→ LISTED RECORDS
####

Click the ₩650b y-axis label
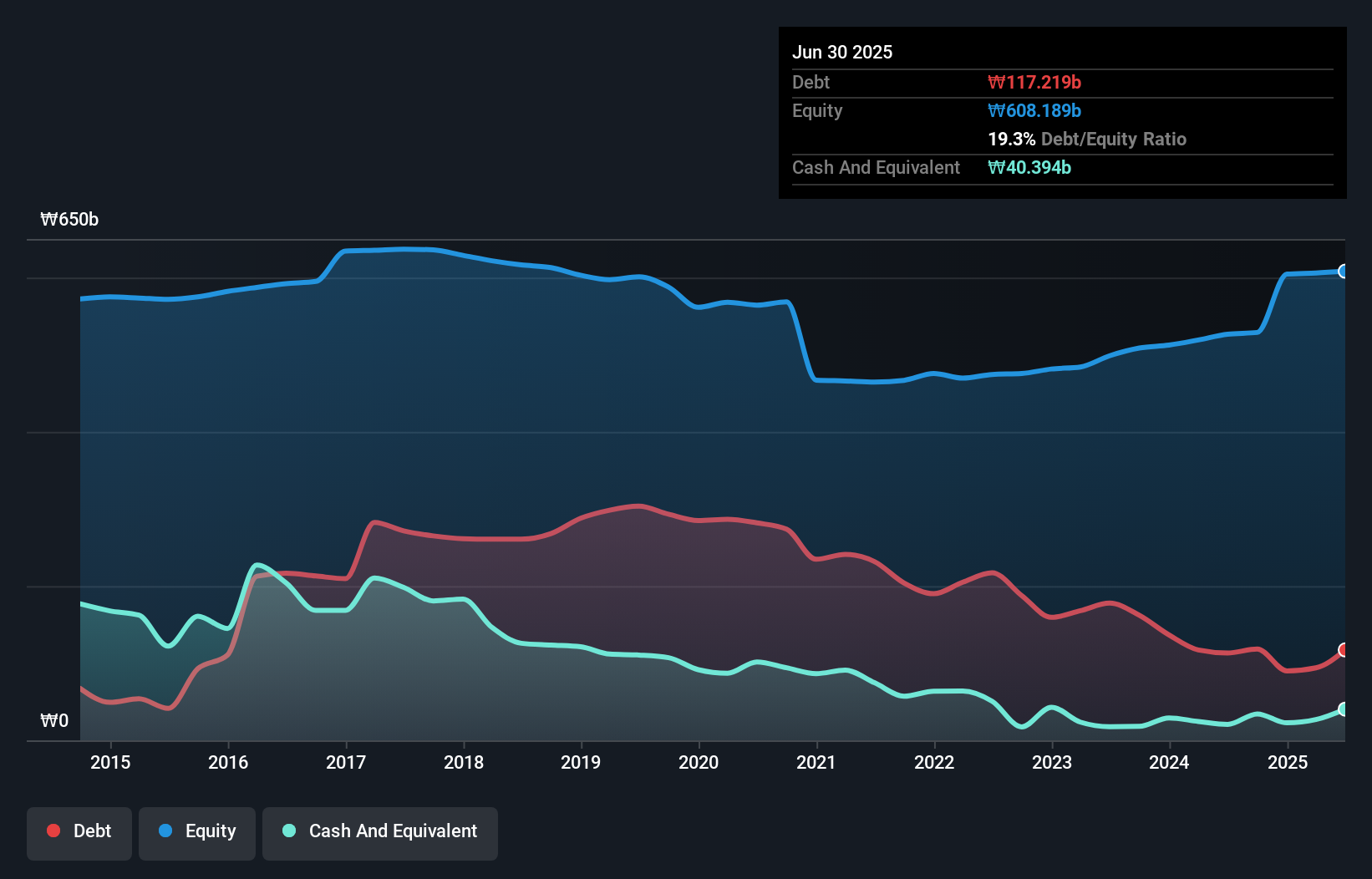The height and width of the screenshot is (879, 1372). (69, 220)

####

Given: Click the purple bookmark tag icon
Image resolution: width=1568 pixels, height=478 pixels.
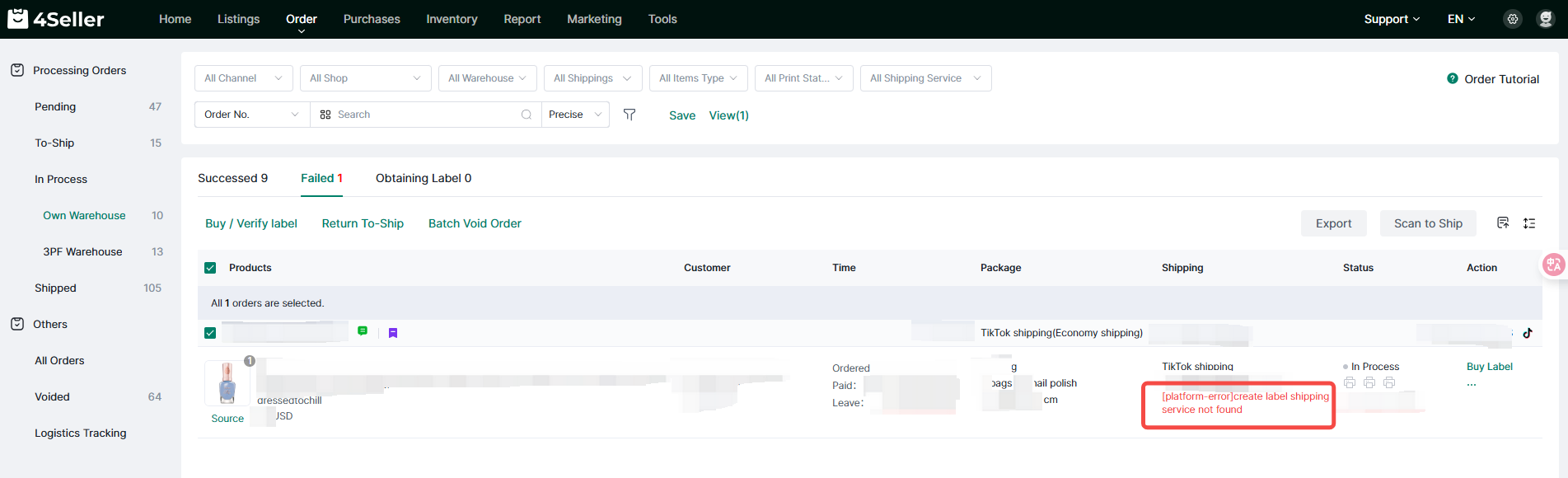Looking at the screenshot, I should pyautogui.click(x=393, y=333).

####

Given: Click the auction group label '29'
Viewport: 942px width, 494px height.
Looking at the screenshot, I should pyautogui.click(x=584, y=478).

####

→ SET EXERCISE
Please gather every line in the entries above that contains the string "Given" and copy each one out. Case counts.

→ CORRECT OUTPUT
Given: Click the purple bookmark tag icon
Given: Click the auction group label '29'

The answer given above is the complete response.